CORFLO® ANTI-I.V. Enteral Feeding System
Uncompromised patient safety for
neonatal and pediatric patients
Quality Care
According to the Institute of Medicine, between 44,000 and 98,000 Americans die from medical errors annually, more people per year than breast cancer, AIDS, or motor vehicle accidents, and medication-related errors or hospitalized patients cost roughly $2 billion annually. The CORFLO™ Anti-IV Feeding System was designed to help prevent one of the deadliest errors that can occur in neonatal or pediatric patients during a hospital stay — having enteral nutrition infused into an intravenous line.
Patient Safety
Improving patient safety in the acute or home care setting? Provide your pediatric and neonatal patients with the safest possible enteral feeding system - CORFLO Anti-IV!

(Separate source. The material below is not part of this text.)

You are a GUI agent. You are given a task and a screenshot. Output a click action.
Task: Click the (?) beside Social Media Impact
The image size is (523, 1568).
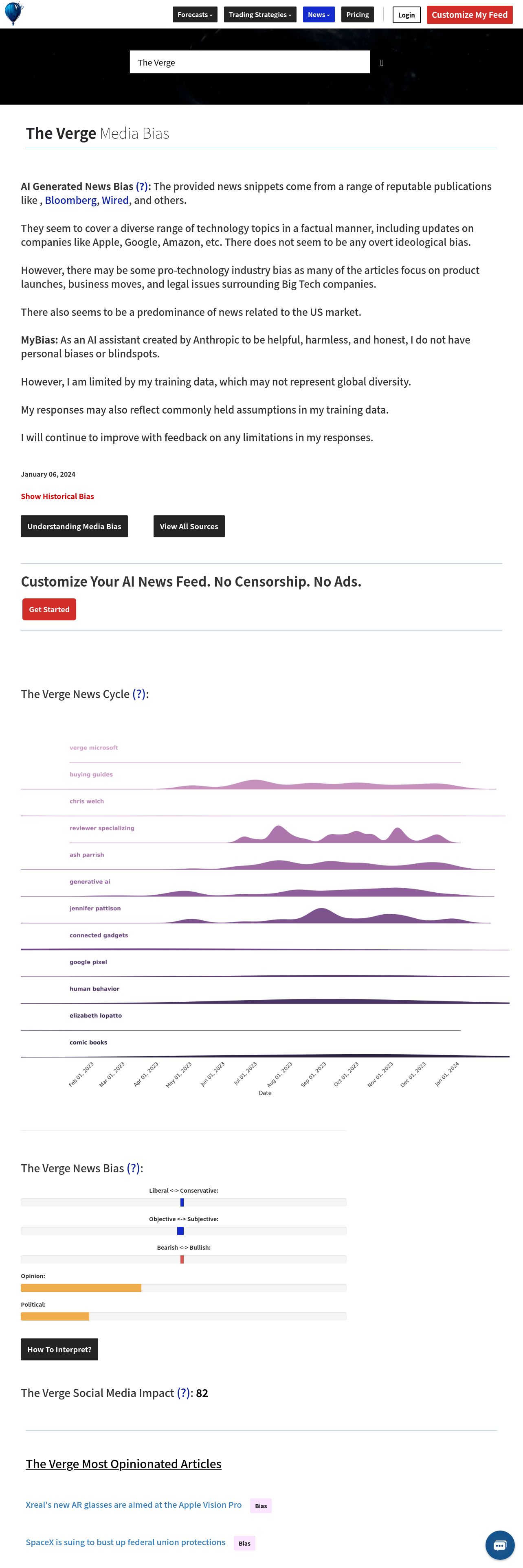[x=184, y=1393]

The CORFLO Anti-IV Enteral Feeding System is designed to:
- Be compatible only with oral tip syringes
- Prevent inadvertent feeding into an IV line
- Prevent injecting IV medication into the feeding port of the feeding tube
- Prevent direct connection of the feeding set or NG tube to any standard Luer lock or Luer slip syringe or connector
The CORFLO Anti-IV Feeding Tube and Extension Set can be used with any feeding method. The proprietary connection on the feeding tube will allow feeding only through the CORFLO Anti-IV Feeding Set to help insure Enteral Only Use. The medication/flushing port will only accept standard ORAL tip syringes to further insure patient safety.
In the Literature
Studies have shown that one of the most common causes of pediatric and neonatal medication errors is infusion rate and other route administration errors.
Source: Medication Errors in Neonatal Intensive Care Units: Common Causes and Error Reduction Strategies, Neonatal Intensive Care, W. Ungard, D. Anderson, Vol.17, No.6: 22-24, October 2004
"The overall rate of medical errors was more than 100 for every 10,000 hospital discharges among 16 of the 20 most common patient safety events. Almost all incidents were associated with significant and substantial increases in hospital length of stay, charges or risk of death."
"We estimate that patient safety events led to over 4,000 deaths and incurred more than $1 billion in excess charges for hospitalized children in the year 2000", according to Marlene Mille, MD., S.Sc. Director of Quality and Safety Initiatives at the John Hopkins Children's Center.